Task directions: Reproduce every one of the records below line for line, leaving out the pictures.

Provided data:
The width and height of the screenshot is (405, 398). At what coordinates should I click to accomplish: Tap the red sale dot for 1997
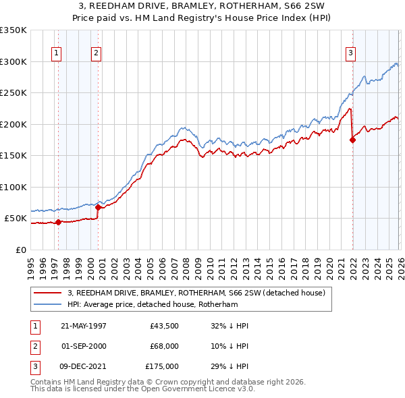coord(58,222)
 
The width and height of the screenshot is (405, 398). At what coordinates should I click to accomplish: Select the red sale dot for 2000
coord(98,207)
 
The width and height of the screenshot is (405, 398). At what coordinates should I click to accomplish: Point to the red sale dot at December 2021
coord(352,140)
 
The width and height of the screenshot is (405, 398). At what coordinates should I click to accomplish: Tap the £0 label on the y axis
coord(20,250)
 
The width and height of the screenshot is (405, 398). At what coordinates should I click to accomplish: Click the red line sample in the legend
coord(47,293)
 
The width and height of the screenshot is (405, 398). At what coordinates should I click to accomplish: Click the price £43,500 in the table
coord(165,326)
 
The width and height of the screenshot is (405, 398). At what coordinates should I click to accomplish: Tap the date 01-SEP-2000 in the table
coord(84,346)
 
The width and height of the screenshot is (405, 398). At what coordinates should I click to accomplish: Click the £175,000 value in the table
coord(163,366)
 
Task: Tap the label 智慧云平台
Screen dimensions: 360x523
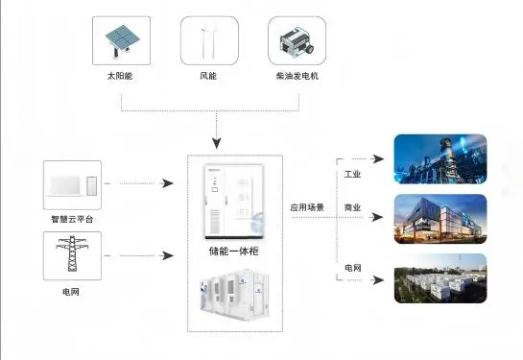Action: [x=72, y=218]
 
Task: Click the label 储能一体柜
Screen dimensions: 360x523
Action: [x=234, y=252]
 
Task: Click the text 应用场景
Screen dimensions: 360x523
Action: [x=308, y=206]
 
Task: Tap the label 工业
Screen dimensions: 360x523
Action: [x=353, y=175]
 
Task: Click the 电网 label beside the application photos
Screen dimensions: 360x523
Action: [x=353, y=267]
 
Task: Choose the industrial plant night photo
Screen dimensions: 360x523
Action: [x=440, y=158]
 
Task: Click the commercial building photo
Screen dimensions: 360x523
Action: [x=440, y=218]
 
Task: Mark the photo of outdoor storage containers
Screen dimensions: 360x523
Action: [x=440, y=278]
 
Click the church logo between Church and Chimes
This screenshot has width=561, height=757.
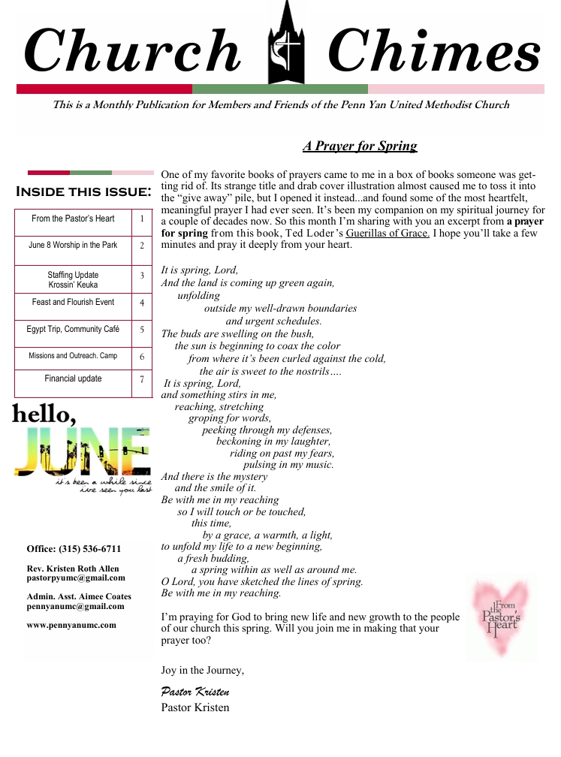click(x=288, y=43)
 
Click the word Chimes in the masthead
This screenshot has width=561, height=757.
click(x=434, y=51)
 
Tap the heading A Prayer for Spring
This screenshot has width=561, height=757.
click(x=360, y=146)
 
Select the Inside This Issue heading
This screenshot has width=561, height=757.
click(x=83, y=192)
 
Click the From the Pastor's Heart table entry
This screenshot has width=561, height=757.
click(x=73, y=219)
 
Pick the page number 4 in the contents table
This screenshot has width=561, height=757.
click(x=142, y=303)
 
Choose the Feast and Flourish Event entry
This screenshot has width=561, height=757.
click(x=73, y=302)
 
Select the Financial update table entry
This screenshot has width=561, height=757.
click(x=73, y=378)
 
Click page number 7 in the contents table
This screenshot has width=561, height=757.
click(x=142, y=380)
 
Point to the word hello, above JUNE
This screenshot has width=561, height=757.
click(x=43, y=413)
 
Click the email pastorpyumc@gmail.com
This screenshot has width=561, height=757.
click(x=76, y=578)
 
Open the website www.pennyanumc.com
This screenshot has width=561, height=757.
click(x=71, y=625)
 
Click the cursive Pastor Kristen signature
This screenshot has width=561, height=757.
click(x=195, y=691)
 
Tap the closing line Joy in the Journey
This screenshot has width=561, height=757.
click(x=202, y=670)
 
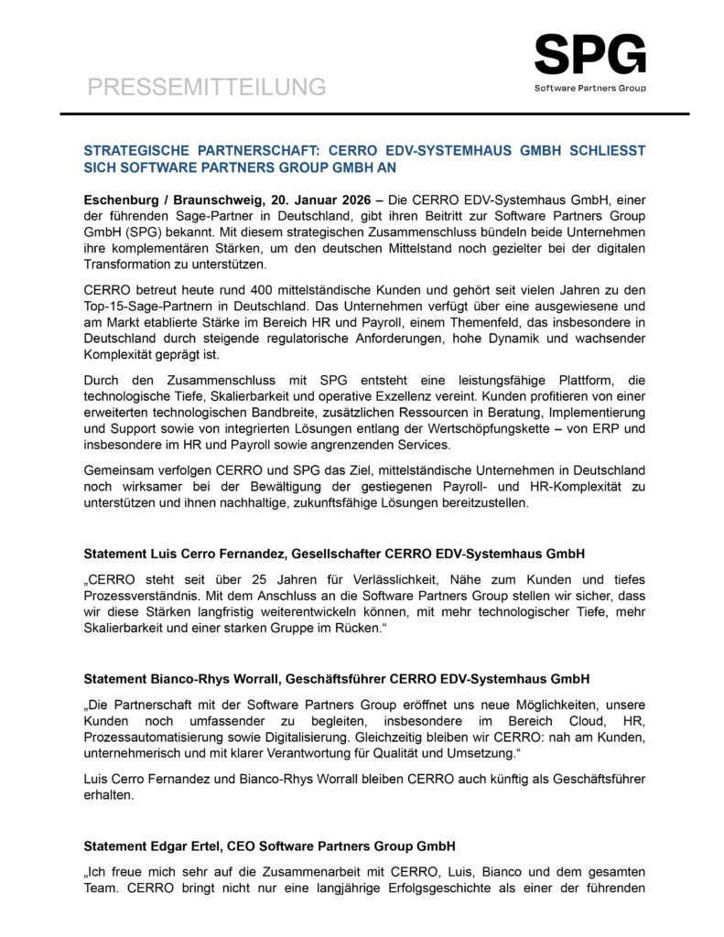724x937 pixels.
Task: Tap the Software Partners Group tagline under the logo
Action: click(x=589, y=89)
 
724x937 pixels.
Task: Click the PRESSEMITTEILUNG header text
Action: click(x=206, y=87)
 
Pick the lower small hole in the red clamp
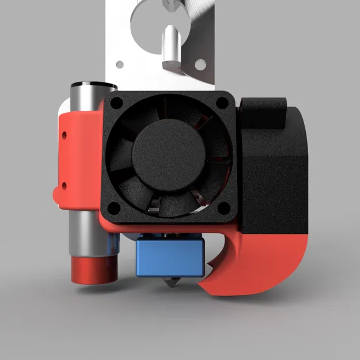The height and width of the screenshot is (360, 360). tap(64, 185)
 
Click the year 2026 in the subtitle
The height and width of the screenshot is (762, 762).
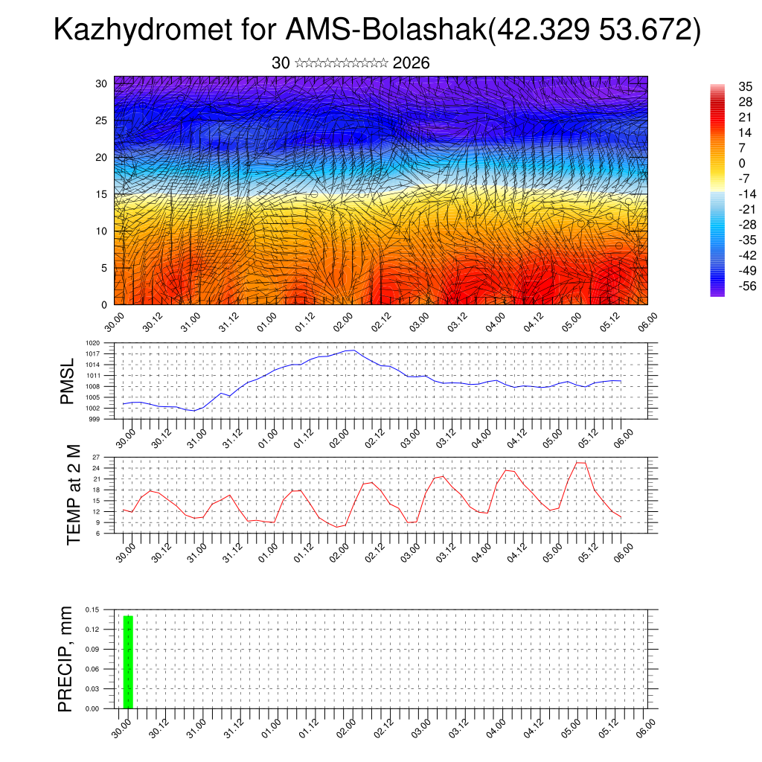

Exercise output:
The width and height of the screenshot is (405, 398). At what coordinates should I click to accomplish: Tap the red sale dot for 1997
coord(58,222)
 
The width and height of the screenshot is (405, 398). At what coordinates should I click to accomplish: Select the red sale dot for 2000
coord(98,207)
 
The width and height of the screenshot is (405, 398). At what coordinates should I click to accomplish: Point to the red sale dot at December 2021
coord(352,140)
 
The width and height of the screenshot is (405, 398). At what coordinates should I click to accomplish: Tap the £0 label on the y axis
coord(20,250)
 
The width and height of the screenshot is (405, 398). At what coordinates should I click to accomplish: Click the red line sample in the legend
coord(47,293)
 
The width and height of the screenshot is (405, 398). At what coordinates should I click to accomplish: Click the price £43,500 in the table
coord(165,326)
 
The width and height of the screenshot is (405, 398). At what coordinates should I click to accomplish: Tap the date 01-SEP-2000 in the table
coord(84,346)
 
The width and height of the screenshot is (405, 398). At what coordinates should I click to accomplish: Click the £175,000 value in the table
coord(163,366)
 
Task: Tap the label 智慧云平台
Screen dimensions: 360x523
Action: [x=72, y=218]
 
Task: Click the label 储能一体柜
Screen dimensions: 360x523
Action: [x=234, y=252]
 
Task: Click the text 应用场景
Screen dimensions: 360x523
Action: [x=308, y=206]
 
Task: Tap the label 工业
Screen dimensions: 360x523
Action: [x=353, y=175]
 
Task: Click the 电网 label beside the application photos
Screen dimensions: 360x523
Action: [x=353, y=267]
 
Task: Choose the industrial plant night photo
Screen dimensions: 360x523
Action: [x=440, y=158]
 
Task: Click the commercial building photo
Screen dimensions: 360x523
Action: [x=440, y=218]
 
Task: Mark the photo of outdoor storage containers
Screen dimensions: 360x523
Action: [x=440, y=278]
 
Click the church logo between Church and Chimes
This screenshot has width=561, height=757.
click(x=288, y=43)
 
Click the word Chimes in the masthead
This screenshot has width=561, height=757.
click(x=434, y=51)
 
Tap the heading A Prayer for Spring
This screenshot has width=561, height=757.
click(x=360, y=146)
 
Select the Inside This Issue heading
This screenshot has width=561, height=757.
click(x=83, y=192)
 
Click the From the Pastor's Heart table entry
This screenshot has width=561, height=757.
click(x=73, y=219)
 
Pick the page number 4 in the contents table
This screenshot has width=561, height=757.
click(x=142, y=303)
 
Choose the Feast and Flourish Event entry
This screenshot has width=561, height=757.
click(x=73, y=302)
 
Select the Financial update table entry
This screenshot has width=561, height=757.
click(x=73, y=378)
 
Click page number 7 in the contents table
This screenshot has width=561, height=757.
click(x=142, y=380)
 
Point to the word hello, above JUNE
This screenshot has width=561, height=757.
click(x=43, y=413)
 
Click the email pastorpyumc@gmail.com
This screenshot has width=561, height=757.
click(x=76, y=578)
 
Open the website www.pennyanumc.com
This screenshot has width=561, height=757.
click(x=71, y=625)
 
Click the cursive Pastor Kristen signature
This screenshot has width=561, height=757.
click(x=195, y=691)
 
Tap the closing line Joy in the Journey
This screenshot has width=561, height=757.
click(x=202, y=670)
 
724x937 pixels.
Task: Tap the Software Partners Group tagline under the logo
Action: click(x=589, y=89)
 
724x937 pixels.
Task: Click the PRESSEMITTEILUNG header text
Action: click(x=206, y=87)
 
Pick the lower small hole in the red clamp
The height and width of the screenshot is (360, 360). tap(64, 185)
 
Click the year 2026 in the subtitle
The height and width of the screenshot is (762, 762).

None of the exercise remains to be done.